🤖 AI Summary
This work addresses the global convergence of independent policy gradient methods in two-player zero-sum convex Markov games (cMGs). Fundamental challenges—including infinite horizons, nonconvex policy parameterizations, and absence of Bellman consistency—hinder existing analyses. To overcome these, we introduce a novel *implicit convex–implicit concave* regularization framework that reformulates the original min-max problem into an objective satisfying the nonconvex proximal Polyak–Łojasiewicz (PL) condition. Building upon this, we propose a stochastic nested alternating gradient ascent–descent algorithm. We establish the first global convergence guarantee to Nash equilibria in cMGs, with an explicit sublinear convergence rate. Our analysis is theoretically robust and generalizes beyond cMGs: the methodology directly extends to generic constrained min-max optimization problems, offering broad applicability in nonconvex game-theoretic and adversarial learning settings.
📝 Abstract
We contribute the first provable guarantees of global convergence to Nash equilibria (NE) in two-player zero-sum convex Markov games (cMGs) by using independent policy gradient methods. Convex Markov games, recently defined by Gemp et al. (2024), extend Markov decision processes to multi-agent settings with preferences that are convex over occupancy measures, offering a broad framework for modeling generic strategic interactions. However, even the fundamental min-max case of cMGs presents significant challenges, including inherent nonconvexity, the absence of Bellman consistency, and the complexity of the infinite horizon. We follow a two-step approach.
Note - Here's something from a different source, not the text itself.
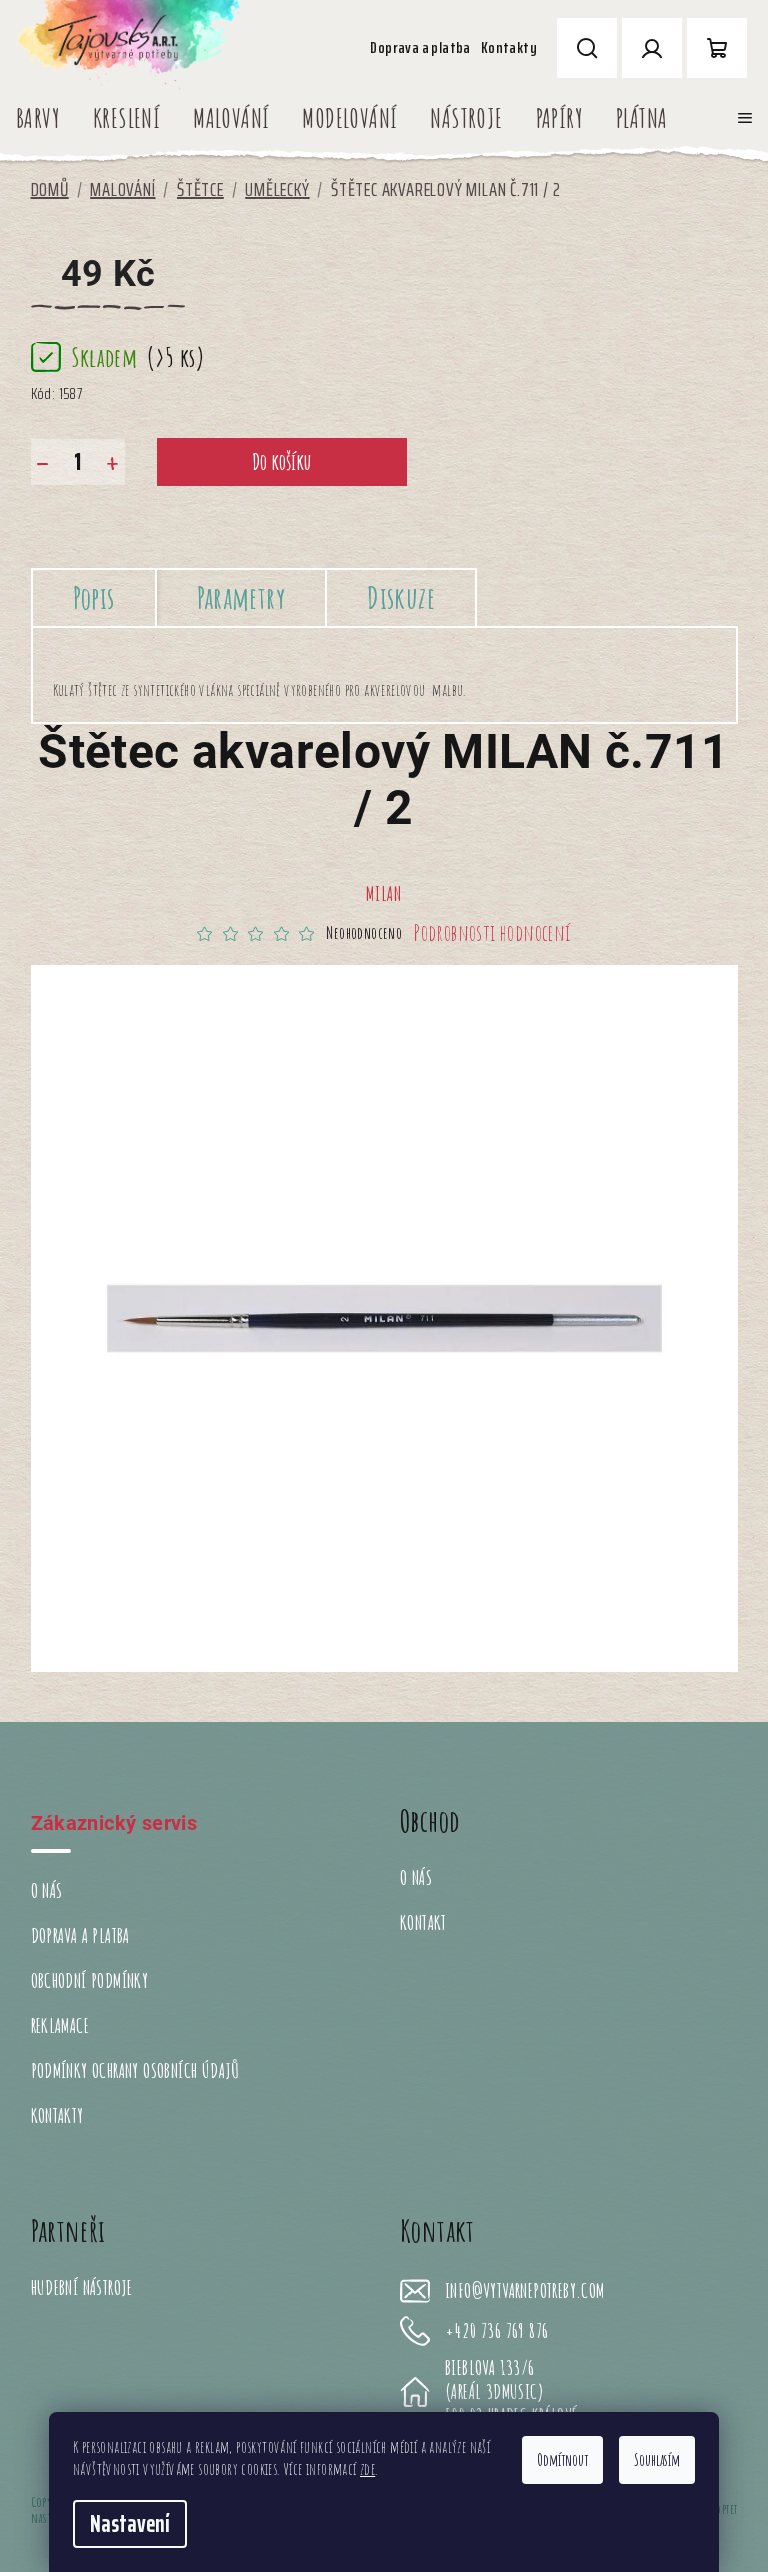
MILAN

First, leveraging properties of hidden-convex--hidden-concave functions, we show that a simple nonconvex regularization transforms the min-max optimization problem into a nonconvex-proximal Polyak-Lojasiewicz (NC-pPL) objective. Crucially, this regularization can stabilize the iterates of independent policy gradient methods and ultimately lead them to converge to equilibria. Second, building on this reduction, we address the general constrained min-max problems under NC-pPL and two-sided pPL conditions, providing the first global convergence guarantees for stochastic nested and alternating gradient descent-ascent methods, which we believe may be of independent interest.